Agencies have no formal policies in place to guide them to decide when their on-hand protective equipment should be repurposed for an emergency, so officials are struggling to make quick decisions on what they can let go of and keep, knowing they will have to ask Congress for more money to replace what they donate, said Chris Meekins, former deputy assistant secretary overseeing public health emergencies at Health and Human Services.

"There's no doubt that a ton of masks can be repurposed," Meekins said, "but it's a difficult balancing act. The challenge is to respond to this emergency and, on the flip side, prepare for what unexpected threat may come next."
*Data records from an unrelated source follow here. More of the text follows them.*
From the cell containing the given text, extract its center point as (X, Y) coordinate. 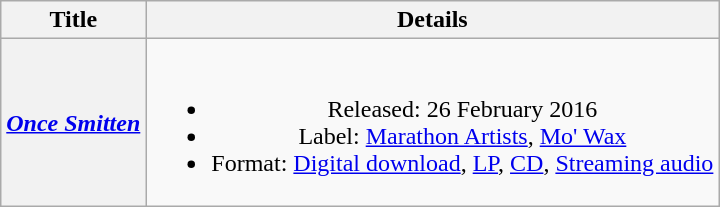
Details (432, 20)
Title (74, 20)
Released: 26 February 2016Label: Marathon Artists, Mo' WaxFormat: Digital download, LP, CD, Streaming audio (432, 122)
Once Smitten (74, 122)
Find where the given text appears and provide that cell's center as [X, Y] coordinate. 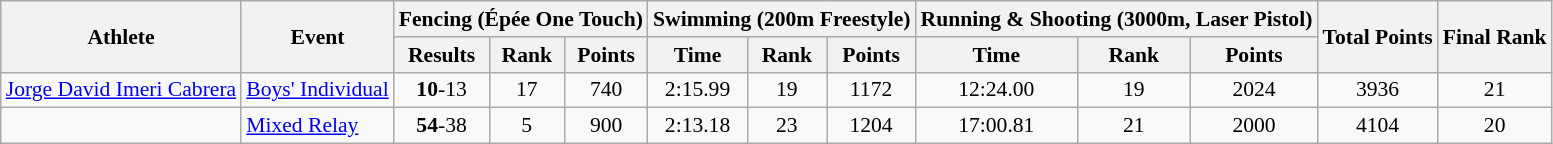
10-13 [442, 90]
2000 [1254, 126]
54-38 [442, 126]
Athlete [121, 36]
20 [1495, 126]
17:00.81 [996, 126]
2024 [1254, 90]
23 [786, 126]
Results [442, 55]
900 [606, 126]
740 [606, 90]
1204 [872, 126]
Total Points [1377, 36]
17 [526, 90]
4104 [1377, 126]
3936 [1377, 90]
Final Rank [1495, 36]
5 [526, 126]
Mixed Relay [318, 126]
2:15.99 [698, 90]
Jorge David Imeri Cabrera [121, 90]
Swimming (200m Freestyle) [782, 19]
Running & Shooting (3000m, Laser Pistol) [1116, 19]
Event [318, 36]
Fencing (Épée One Touch) [521, 19]
1172 [872, 90]
2:13.18 [698, 126]
12:24.00 [996, 90]
Boys' Individual [318, 90]
Capture the cell that displays the provided text and extract its [x, y] central coordinate. 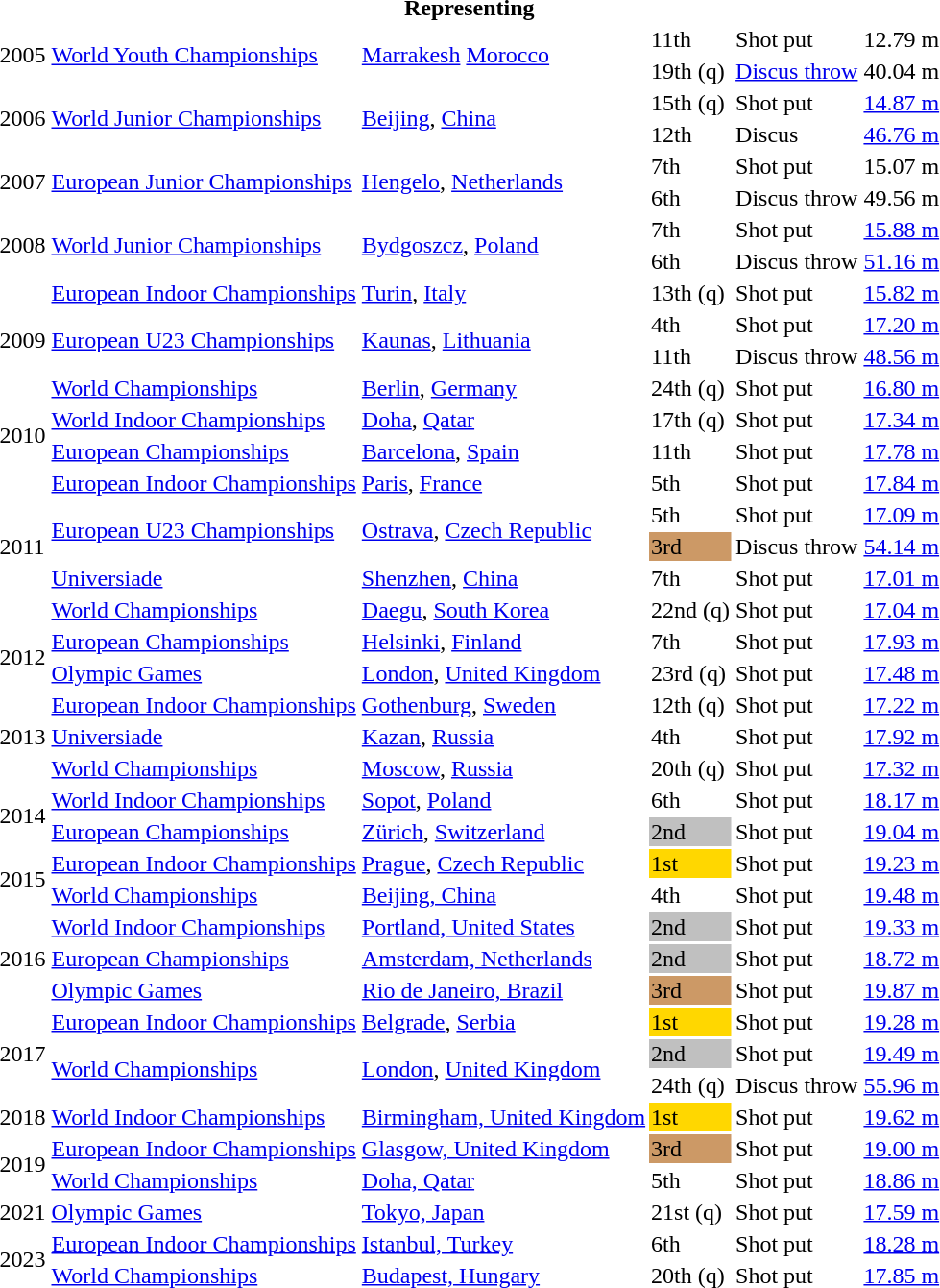
Shenzhen, China [503, 578]
20th (q) [691, 768]
13th (q) [691, 293]
Helsinki, Finland [503, 641]
Istanbul, Turkey [503, 1243]
Ostrava, Czech Republic [503, 530]
Glasgow, United Kingdom [503, 1148]
12th [691, 134]
Berlin, Germany [503, 388]
Hengelo, Netherlands [503, 182]
Gothenburg, Sweden [503, 705]
17th (q) [691, 420]
Belgrade, Serbia [503, 1022]
Barcelona, Spain [503, 451]
Tokyo, Japan [503, 1212]
Zürich, Switzerland [503, 832]
22nd (q) [691, 610]
Kazan, Russia [503, 736]
Birmingham, United Kingdom [503, 1117]
Discus [797, 134]
23rd (q) [691, 673]
Portland, United States [503, 927]
15th (q) [691, 103]
Moscow, Russia [503, 768]
Rio de Janeiro, Brazil [503, 990]
Prague, Czech Republic [503, 863]
Bydgoszcz, Poland [503, 246]
Kaunas, Lithuania [503, 340]
19th (q) [691, 71]
Paris, France [503, 483]
21st (q) [691, 1212]
Turin, Italy [503, 293]
World Youth Championships [204, 56]
12th (q) [691, 705]
European Junior Championships [204, 182]
Sopot, Poland [503, 800]
Marrakesh Morocco [503, 56]
Daegu, South Korea [503, 610]
Amsterdam, Netherlands [503, 958]
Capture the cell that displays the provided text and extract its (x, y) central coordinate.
Thousands of respirator masks also sit in closets in health clinics designated for federal employees and located in federal buildings across the country. The 298 ambulatory care clinics are run by the Federal Occupational Health agency, part of the Department of Health and Human Services. Most are staffed by a nurse, with weekly hours when a physician is present.

The staff received an email in early March from occupational health officials telling them that "in light of" the coronavirus, new orders of masks would still be delivered to them, according to an email reviewed by The Post.

Each clinic could have as many as 400 masks on hand, employees said.

But more than half of the clinics have closed in recent weeks as agencies sent their employees home to work remotely, according to current and former occupational health staff.

The clinic at the Government Accountability Office headquarters in downtown Washington remains open to serve a skeletal crew of "critical on site employees" of the GAO, the Army Corps of Engineers and five Justice Department offices.

GAO spokesman Charles Young said the agency doesn't know how many face masks the occupational health office may have in the clinic.

"But if there are any that are not being utilized, we would certainly welcome the Health Service sharing them, to the greatest extent possible, to meet the federal government's most pressing needs wherever those may be," Young said in an email.